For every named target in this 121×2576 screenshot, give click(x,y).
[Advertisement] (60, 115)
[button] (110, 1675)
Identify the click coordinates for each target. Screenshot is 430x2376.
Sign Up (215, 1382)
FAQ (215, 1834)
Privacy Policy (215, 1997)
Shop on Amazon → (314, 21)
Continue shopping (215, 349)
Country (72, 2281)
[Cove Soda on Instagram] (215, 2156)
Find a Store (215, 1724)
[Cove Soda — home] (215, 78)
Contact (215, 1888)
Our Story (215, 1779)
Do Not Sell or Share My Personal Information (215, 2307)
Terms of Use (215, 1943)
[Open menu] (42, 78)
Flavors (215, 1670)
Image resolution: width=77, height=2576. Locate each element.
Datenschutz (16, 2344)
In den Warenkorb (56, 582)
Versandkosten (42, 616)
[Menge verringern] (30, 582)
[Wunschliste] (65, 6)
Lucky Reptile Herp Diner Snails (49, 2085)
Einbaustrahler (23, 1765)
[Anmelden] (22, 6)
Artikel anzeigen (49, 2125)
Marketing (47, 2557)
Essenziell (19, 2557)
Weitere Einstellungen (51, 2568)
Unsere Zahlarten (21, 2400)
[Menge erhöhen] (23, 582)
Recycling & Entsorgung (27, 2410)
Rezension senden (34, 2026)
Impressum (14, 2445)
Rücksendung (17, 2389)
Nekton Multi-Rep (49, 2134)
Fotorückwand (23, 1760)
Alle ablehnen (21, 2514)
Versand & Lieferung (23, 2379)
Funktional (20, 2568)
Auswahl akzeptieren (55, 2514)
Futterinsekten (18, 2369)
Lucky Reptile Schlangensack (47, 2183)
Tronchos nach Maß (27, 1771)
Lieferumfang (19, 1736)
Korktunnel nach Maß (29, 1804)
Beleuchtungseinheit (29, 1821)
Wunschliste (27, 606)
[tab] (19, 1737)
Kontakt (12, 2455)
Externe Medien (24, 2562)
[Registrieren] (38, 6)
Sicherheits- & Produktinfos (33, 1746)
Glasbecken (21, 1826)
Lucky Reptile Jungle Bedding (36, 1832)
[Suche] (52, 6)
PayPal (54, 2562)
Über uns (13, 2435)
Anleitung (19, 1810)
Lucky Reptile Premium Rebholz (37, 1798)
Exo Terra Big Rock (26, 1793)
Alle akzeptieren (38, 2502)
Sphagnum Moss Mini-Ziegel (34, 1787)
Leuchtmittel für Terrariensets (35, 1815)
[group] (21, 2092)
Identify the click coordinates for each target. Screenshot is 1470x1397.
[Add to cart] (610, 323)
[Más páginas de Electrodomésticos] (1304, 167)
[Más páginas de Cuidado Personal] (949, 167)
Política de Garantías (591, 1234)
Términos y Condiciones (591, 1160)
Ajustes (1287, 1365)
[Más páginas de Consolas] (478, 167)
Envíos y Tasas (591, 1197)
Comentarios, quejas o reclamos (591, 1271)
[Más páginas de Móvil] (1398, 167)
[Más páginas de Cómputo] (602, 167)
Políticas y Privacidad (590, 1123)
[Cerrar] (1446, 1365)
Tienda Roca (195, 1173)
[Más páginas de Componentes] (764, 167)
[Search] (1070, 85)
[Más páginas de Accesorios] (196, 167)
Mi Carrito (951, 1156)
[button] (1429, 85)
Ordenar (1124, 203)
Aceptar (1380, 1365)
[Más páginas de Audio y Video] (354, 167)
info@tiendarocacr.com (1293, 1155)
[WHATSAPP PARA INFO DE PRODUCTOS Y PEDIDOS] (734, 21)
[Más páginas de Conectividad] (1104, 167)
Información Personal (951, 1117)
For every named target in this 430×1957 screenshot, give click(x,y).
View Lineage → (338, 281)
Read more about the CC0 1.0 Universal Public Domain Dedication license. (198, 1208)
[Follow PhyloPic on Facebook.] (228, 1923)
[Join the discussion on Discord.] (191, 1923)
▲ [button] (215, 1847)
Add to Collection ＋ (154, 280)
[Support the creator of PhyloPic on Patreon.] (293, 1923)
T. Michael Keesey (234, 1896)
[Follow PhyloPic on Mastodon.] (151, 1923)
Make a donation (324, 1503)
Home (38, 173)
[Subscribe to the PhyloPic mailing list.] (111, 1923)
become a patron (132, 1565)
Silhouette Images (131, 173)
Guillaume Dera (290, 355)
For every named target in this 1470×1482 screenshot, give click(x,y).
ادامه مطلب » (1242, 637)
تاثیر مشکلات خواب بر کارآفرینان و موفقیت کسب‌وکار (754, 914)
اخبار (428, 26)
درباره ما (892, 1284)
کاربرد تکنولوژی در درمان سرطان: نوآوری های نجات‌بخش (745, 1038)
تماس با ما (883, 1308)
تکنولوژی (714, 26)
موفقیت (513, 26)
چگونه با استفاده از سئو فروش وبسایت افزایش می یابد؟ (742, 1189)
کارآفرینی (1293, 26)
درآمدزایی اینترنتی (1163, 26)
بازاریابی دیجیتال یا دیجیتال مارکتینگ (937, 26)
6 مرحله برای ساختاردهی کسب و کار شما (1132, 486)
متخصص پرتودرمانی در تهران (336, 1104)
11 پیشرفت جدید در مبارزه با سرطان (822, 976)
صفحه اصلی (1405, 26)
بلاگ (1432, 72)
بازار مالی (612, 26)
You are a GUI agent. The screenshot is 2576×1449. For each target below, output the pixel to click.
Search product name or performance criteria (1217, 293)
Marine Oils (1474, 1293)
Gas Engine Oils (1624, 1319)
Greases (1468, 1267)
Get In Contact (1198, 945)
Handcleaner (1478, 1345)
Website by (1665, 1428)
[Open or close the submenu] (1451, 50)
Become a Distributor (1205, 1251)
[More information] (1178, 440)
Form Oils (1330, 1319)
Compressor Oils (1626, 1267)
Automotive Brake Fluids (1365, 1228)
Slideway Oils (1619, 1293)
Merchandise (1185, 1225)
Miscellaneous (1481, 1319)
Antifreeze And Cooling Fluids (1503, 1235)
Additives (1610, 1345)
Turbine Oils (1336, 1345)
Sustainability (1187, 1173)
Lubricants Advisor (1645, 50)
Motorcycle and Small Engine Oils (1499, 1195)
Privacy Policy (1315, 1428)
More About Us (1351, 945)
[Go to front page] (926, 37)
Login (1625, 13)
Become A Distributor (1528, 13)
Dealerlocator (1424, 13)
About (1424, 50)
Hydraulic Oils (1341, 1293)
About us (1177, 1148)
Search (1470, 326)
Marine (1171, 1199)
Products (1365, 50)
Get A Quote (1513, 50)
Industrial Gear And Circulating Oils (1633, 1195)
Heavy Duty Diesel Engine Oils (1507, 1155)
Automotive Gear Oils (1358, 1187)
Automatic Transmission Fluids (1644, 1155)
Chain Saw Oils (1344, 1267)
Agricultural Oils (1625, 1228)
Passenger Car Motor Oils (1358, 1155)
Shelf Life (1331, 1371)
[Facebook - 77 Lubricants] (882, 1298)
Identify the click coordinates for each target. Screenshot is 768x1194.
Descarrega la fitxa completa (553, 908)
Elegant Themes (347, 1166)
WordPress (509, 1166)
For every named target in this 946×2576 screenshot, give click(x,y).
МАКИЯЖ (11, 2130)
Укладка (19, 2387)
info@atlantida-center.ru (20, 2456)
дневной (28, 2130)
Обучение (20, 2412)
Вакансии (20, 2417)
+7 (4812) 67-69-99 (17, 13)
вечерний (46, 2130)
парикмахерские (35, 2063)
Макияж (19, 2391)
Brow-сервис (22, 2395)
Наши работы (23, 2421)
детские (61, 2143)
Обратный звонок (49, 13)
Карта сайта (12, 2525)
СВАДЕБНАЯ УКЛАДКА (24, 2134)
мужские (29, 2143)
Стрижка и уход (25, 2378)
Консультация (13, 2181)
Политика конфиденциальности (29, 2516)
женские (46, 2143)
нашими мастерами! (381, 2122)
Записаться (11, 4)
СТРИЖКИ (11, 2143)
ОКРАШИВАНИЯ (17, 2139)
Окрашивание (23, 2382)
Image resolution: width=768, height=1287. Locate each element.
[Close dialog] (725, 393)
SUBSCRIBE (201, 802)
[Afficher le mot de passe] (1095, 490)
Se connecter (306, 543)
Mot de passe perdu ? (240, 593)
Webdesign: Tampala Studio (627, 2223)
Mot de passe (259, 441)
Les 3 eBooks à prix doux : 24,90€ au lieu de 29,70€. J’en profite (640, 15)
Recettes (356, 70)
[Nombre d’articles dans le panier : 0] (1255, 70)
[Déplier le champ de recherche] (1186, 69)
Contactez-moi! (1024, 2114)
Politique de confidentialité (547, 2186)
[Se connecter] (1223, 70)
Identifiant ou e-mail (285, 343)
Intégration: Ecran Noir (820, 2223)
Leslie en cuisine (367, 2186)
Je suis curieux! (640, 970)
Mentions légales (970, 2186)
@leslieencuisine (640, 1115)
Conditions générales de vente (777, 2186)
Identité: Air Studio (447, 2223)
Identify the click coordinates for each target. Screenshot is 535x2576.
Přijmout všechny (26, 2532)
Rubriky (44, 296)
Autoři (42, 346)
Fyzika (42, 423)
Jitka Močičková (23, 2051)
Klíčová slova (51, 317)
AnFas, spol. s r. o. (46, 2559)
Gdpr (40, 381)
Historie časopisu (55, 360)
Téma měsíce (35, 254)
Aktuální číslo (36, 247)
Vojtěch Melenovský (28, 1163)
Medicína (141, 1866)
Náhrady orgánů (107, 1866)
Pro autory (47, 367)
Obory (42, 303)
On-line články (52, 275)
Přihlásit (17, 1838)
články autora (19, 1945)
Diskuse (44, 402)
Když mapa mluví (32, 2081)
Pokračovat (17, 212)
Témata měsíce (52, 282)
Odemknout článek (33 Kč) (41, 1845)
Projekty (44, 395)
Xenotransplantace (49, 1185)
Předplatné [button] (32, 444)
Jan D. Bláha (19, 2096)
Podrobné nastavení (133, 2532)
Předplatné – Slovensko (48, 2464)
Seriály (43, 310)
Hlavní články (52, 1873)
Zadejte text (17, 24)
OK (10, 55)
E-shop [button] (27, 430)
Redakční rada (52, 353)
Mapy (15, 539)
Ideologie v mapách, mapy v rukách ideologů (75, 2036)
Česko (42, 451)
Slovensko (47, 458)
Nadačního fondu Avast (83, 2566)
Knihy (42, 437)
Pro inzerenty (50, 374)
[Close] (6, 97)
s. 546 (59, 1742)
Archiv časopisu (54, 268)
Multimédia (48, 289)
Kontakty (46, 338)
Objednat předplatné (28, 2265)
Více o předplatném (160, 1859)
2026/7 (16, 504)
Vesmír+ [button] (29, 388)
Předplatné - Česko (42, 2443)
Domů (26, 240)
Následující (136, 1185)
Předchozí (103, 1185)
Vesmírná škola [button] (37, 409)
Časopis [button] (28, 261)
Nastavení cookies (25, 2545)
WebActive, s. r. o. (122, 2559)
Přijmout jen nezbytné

*HOW TO COMPLETE THIS TASK*. From the entries above, print the lines beginning at the one with "بازاریابی دیجیتال یا" and stopping after the one with "Greases (1468, 1267)", exactly as written and with nothing else.

*RESULT FOR THIS EXERCISE*.
بازاریابی دیجیتال یا دیجیتال مارکتینگ (937, 26)
6 مرحله برای ساختاردهی کسب و کار شما (1132, 486)
متخصص پرتودرمانی در تهران (336, 1104)
11 پیشرفت جدید در مبارزه با سرطان (822, 976)
صفحه اصلی (1405, 26)
بلاگ (1432, 72)
بازار مالی (612, 26)
You are a GUI agent. The screenshot is 2576×1449. For each target below, output the pixel to click.
Search product name or performance criteria (1217, 293)
Marine Oils (1474, 1293)
Gas Engine Oils (1624, 1319)
Greases (1468, 1267)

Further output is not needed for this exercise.